I really liked Steve Boese’s article on non-competes in the fistful of talent recruiting blog. Steve considers the non-compete as HR’s equivalent to a prenuptial agreement. Steve also hit on what is most effective about a non-compete whether it is enforceable or not:
Just the threat of potential legal action and the leverage a non-compete appears to give the employer often causes employees to think twice about jumping ship to one of their organizations competitors – or at least for making the jump in one step.
The most critical time period for a non-compete, like a prenup, is when the employee is considering whether to sign it or not. Yes, there may be attack on it enforceability on down the line but the employer like the spouse has an agreement that employee signed an agreed to follow.
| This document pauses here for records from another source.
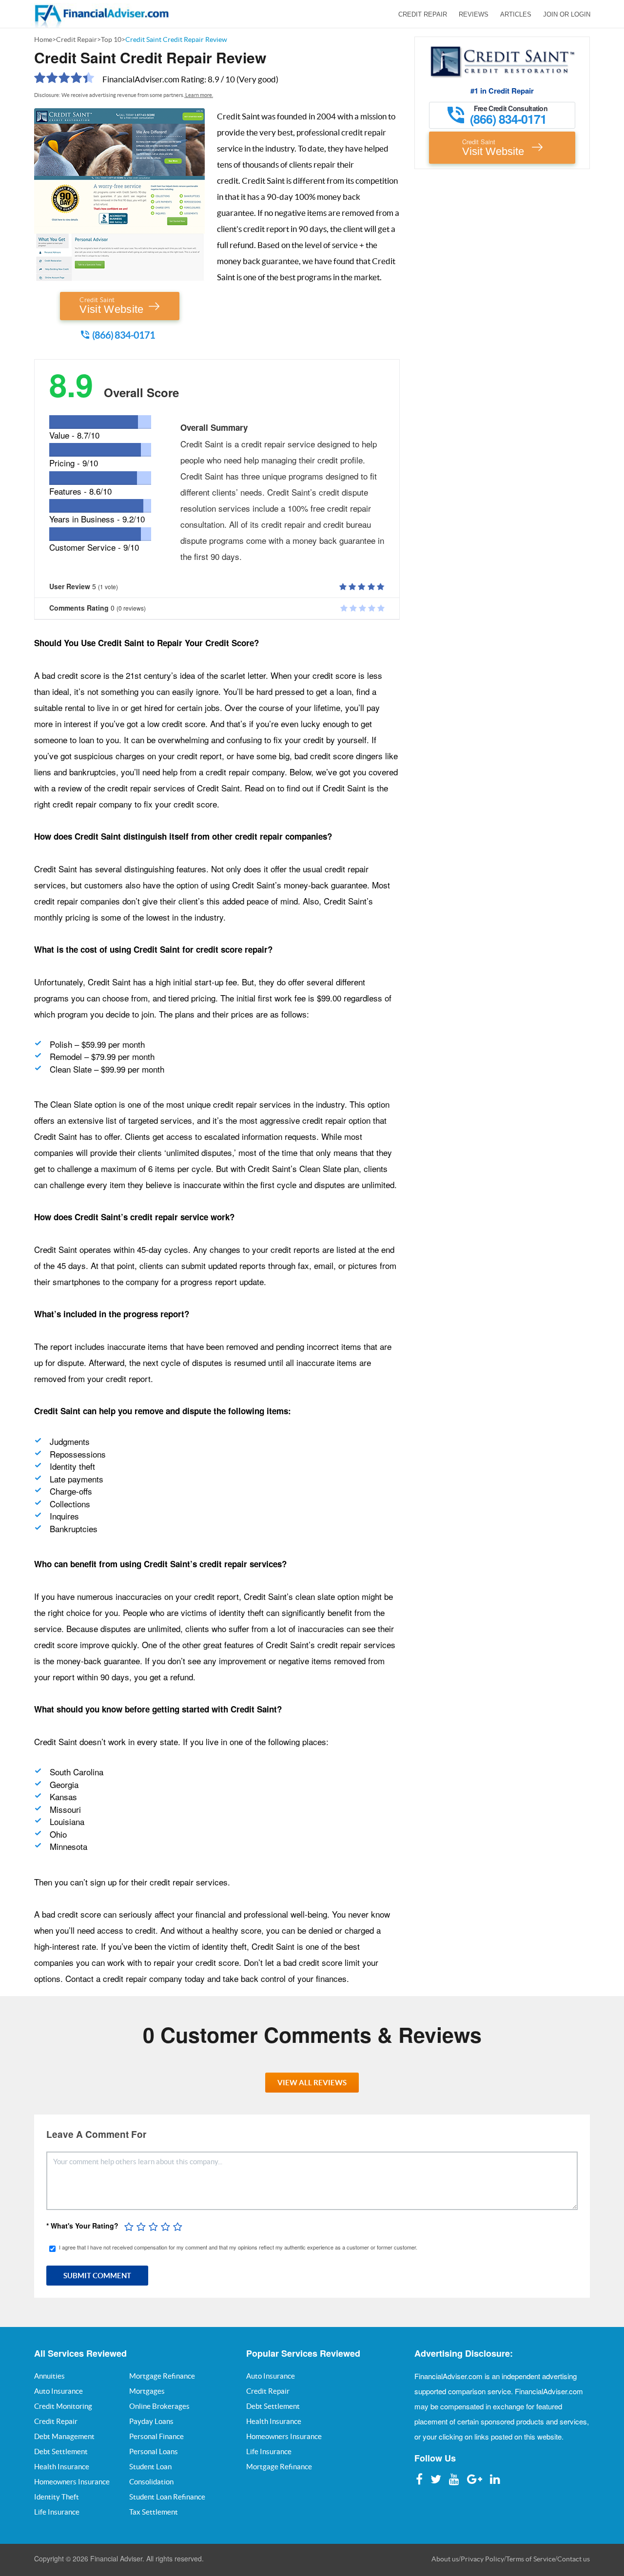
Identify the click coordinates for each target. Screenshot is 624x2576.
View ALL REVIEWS (312, 2082)
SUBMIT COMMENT (97, 2275)
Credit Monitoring (63, 2406)
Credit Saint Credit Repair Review (176, 39)
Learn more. (198, 95)
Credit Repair (76, 39)
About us (445, 2559)
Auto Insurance (58, 2391)
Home (43, 39)
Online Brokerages (159, 2406)
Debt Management (64, 2436)
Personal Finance (156, 2436)
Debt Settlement (61, 2451)
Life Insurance (56, 2512)
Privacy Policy (482, 2559)
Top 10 (111, 39)
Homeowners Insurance (72, 2482)
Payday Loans (151, 2421)
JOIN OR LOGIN (566, 14)
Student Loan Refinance (167, 2497)
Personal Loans (153, 2451)
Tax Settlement (153, 2512)
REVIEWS (473, 14)
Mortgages (147, 2391)
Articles (515, 14)
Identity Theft (56, 2497)
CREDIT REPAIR (422, 14)
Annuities (49, 2376)
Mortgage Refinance (162, 2376)
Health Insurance (61, 2466)
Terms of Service (530, 2559)
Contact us (573, 2559)
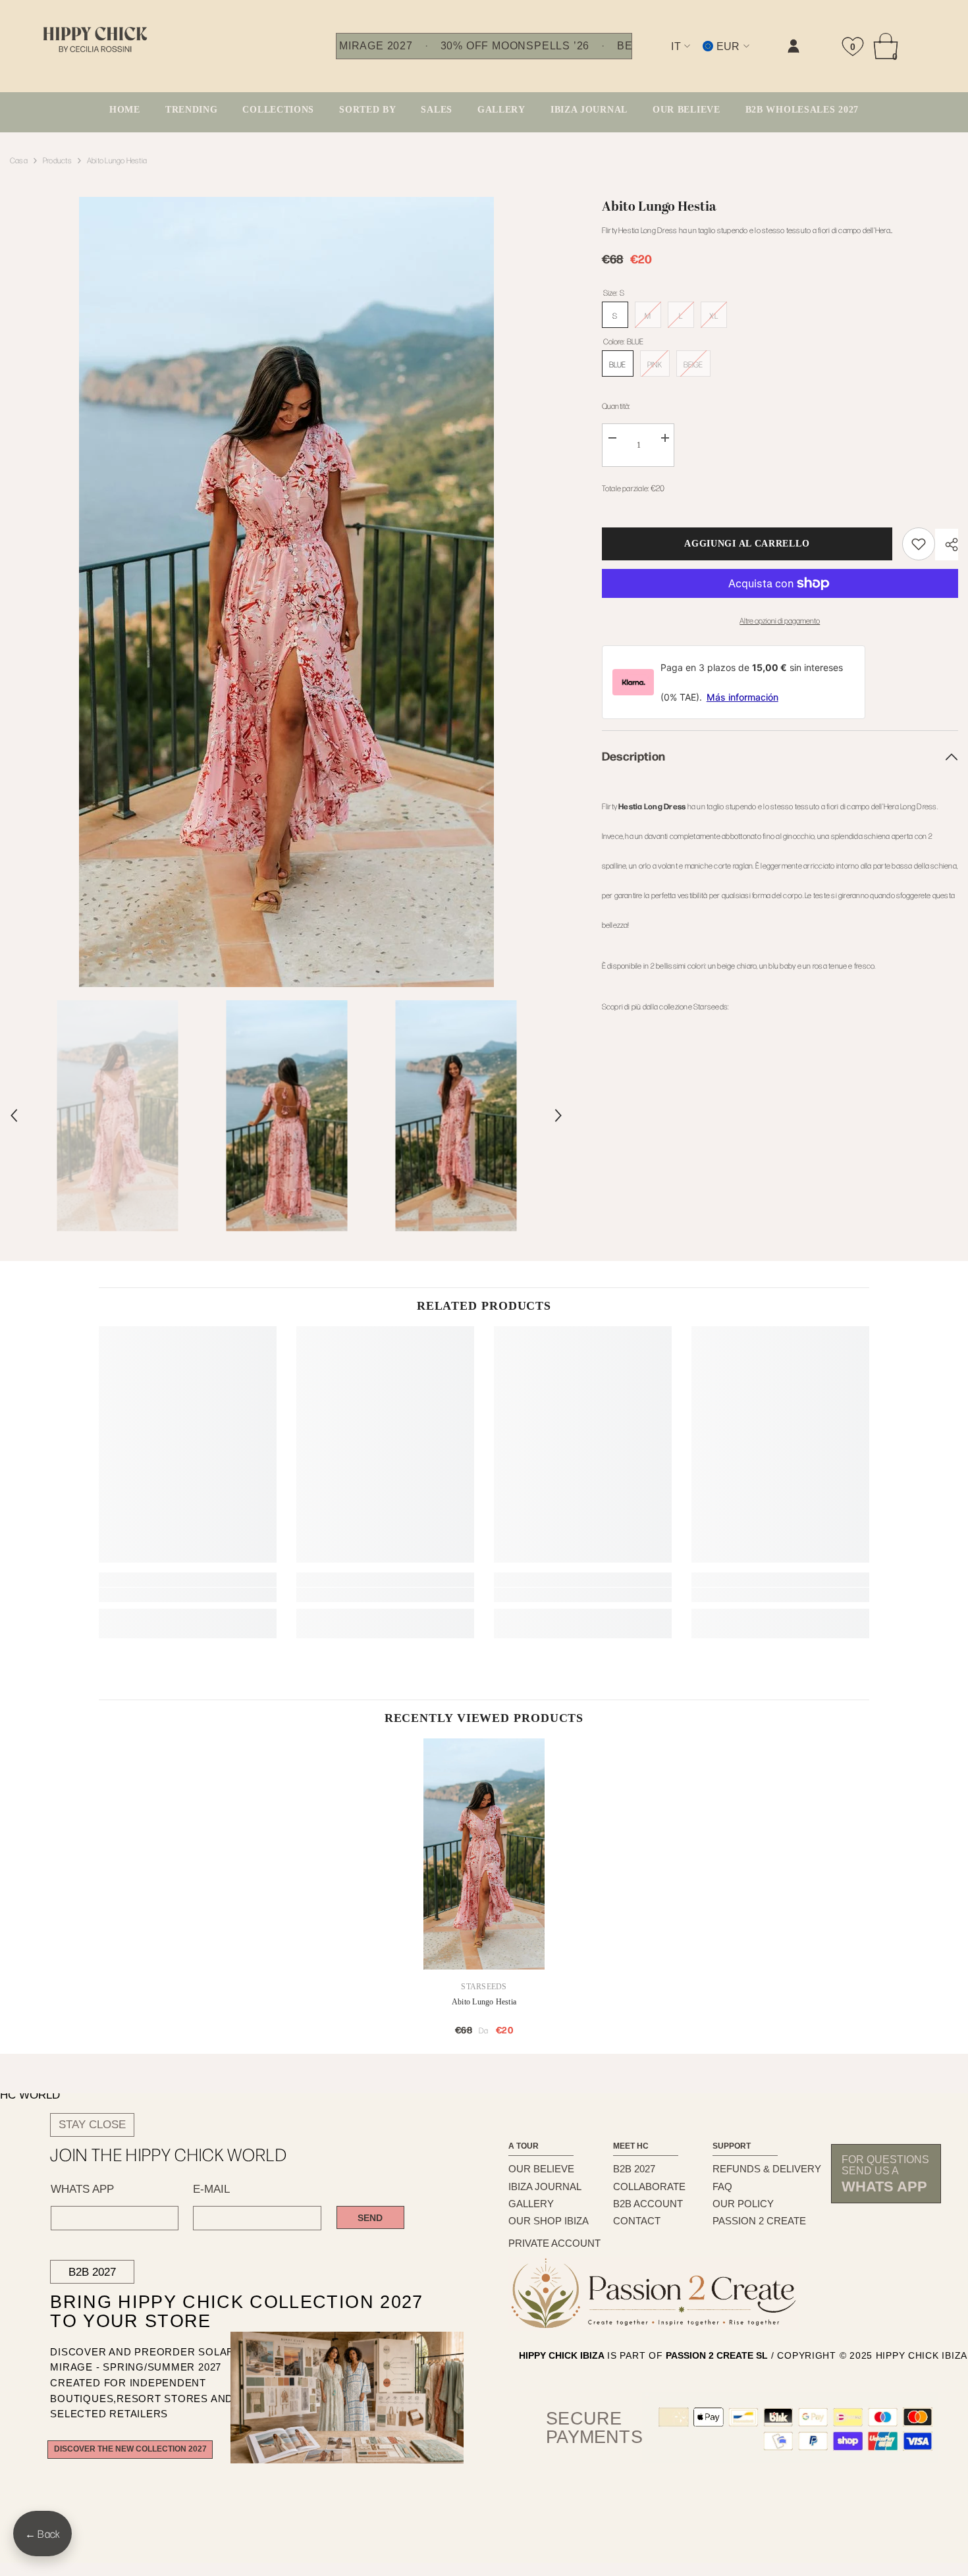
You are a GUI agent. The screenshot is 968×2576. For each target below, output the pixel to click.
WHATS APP (82, 2189)
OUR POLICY (743, 2203)
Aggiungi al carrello (746, 544)
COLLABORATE (649, 2186)
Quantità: (616, 405)
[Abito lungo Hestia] (484, 1854)
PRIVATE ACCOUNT (554, 2243)
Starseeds (483, 1986)
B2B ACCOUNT (648, 2203)
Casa (19, 160)
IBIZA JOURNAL (544, 2186)
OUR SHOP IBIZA (548, 2220)
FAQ (722, 2186)
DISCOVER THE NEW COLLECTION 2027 (130, 2449)
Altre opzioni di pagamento (779, 620)
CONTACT (636, 2220)
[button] (14, 1115)
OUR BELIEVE (541, 2168)
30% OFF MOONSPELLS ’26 (515, 46)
I can not overstate how important this concept is in non-compete litigation. The employee always had the right not to sign though in most cases this means they won’t get the job or could be fired for not signing it in certain circumstances.
Judges and juries deal with cases all the time where one party or another is not complying with an an agreement they signed. Almost everyone can identify with this circumstance, whether it was a bad paint job, a lemon for an automobile, or the DVD player that didn’t work. Judges and juries like to make people and companies comply with the agreements they signed. The same holds true for the non-compete or other post-employment covenant. The most critical point in non-compete litigation is when the employee signed it. That cannot be undone.